Updates

NOAA flags 2026 Atlantic bluefin tuna landings as preliminary update

NOAA’s latest Atlantic bluefin tally shows 1,394 fish and 203.4 mt through April 30, but the agency says the numbers are still preliminary.

Jamie Taylor··2 min read
Published
Listen to this article0:00 min
NOAA flags 2026 Atlantic bluefin tuna landings as preliminary update
Source: fisheries.noaa.gov

NOAA’s latest Atlantic bluefin tuna landings page is useful for one thing first: it tells anglers how the fishery is trending, not what is happening at the rail today. The agency says the figures are preliminary, include only landings reported to NOAA Fisheries to date, and should not be used for real-time catch monitoring, which is exactly why the update matters to anyone trying to read quota pressure without overplaying the numbers.

The clearest read is in the General category. From January 1 through April 30, 2026, General category landings reached 435 fish at an average weight of 362.6 pounds, for 71.6 metric tons. That is well below the same stretch in 2025, when the General category stood at 553 fish and 123.9 metric tons. For anglers, that points to a slower General-category pace than last year, which lowers the impulse to assume an immediate seasonal squeeze from this one report alone.

AI-generated illustration
AI-generated illustration

Longline tells a different story. NOAA’s 2026 update shows 959 fish and 131.8 metric tons from January 1 through April 30, and the total across all categories reached 1,394 fish and 203.4 metric tons. That total is still below the 1,058 fish and 220.9 metric tons logged across the same period in 2025, but the category mix matters: General is running lighter, while Longline is ahead of its 2025 pace by both count and weight. Those differences can shape how managers view pressure later in the year.

Data visualization chart
Data Visualisation

The quota structure on the page shows why the update is more than a tally sheet. NOAA lists an adjusted General category quota of 710.8 mt, Longline at 265.1 mt, Trap at 1.3 mt, Reserve at 7.4 mt, and a total adjusted quota of 1,043.8 mt. The inseason-transfer table also shows quota moving early in the year, including 26 mt shifted on January 8 from the General category December time period to the General category January through March time period, and 30.8 mt shifted on February 9 from Reserve to Longline. Those are the kinds of moves that keep a season flexible, and they are the real signal to watch alongside the landings total.

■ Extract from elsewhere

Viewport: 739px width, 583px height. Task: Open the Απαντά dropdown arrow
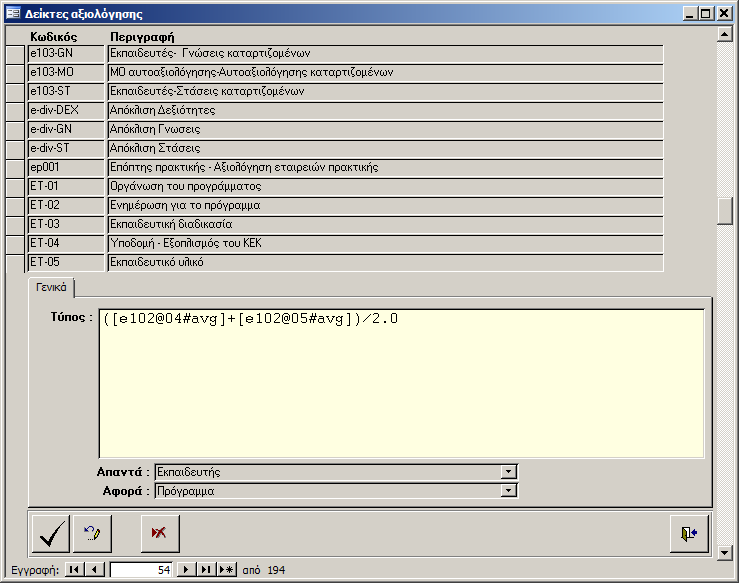[509, 472]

That is why anglers and dealers track these pages closely, especially now that new recreational Atlantic bluefin retention limits took effect June 1 and run through December 31 unless changed again. NOAA’s recreational status page showed the Gulf of America trophy area closed on May 21, while the Gulf of Maine and Southern New England trophy areas remained open as of June 10. The 2025 closing of the recreational angling category on August 12 is the reminder that bluefin rules can tighten fast once landings start stacking up.

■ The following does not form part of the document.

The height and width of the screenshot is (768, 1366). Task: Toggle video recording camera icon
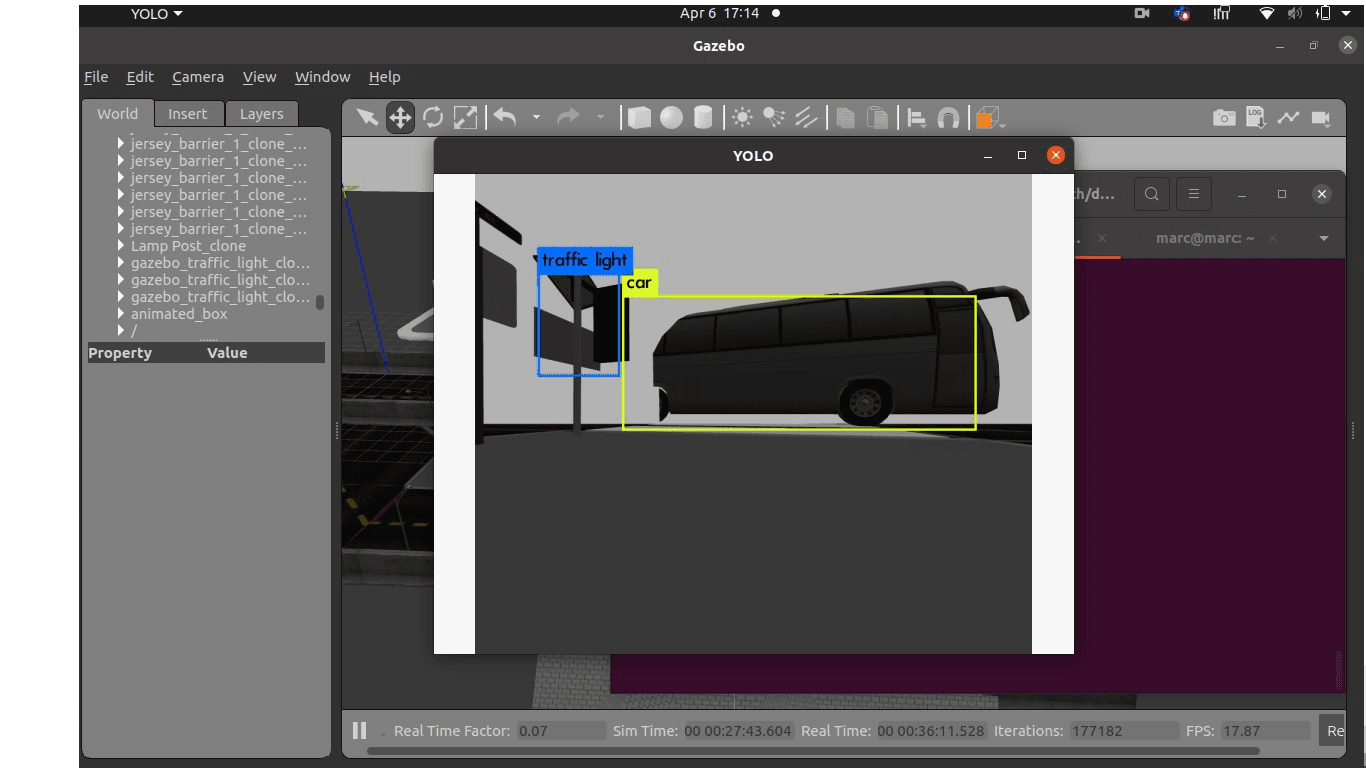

For now, the best read is simple: NOAA is watching the fishery closely, the quota board is still moving, and the June 6 update is a signal of pace, not a live bite alarm. Brad McHale at NOAA Fisheries’ Office of Sustainable Fisheries is listed for landings questions at 978-281-9260.

This article was produced by Prism’s automated news system from verified source data, official records, and press releases, then run through automated quality and moderation checks before publishing. The system is built and supervised by the people who set the standards it runs under. Read our full AI policy.

Know something we missed? Have a correction or additional information?

Submit a Tip

Never miss a story.

Get Tuna Fishing updates weekly. The top stories delivered to your inbox.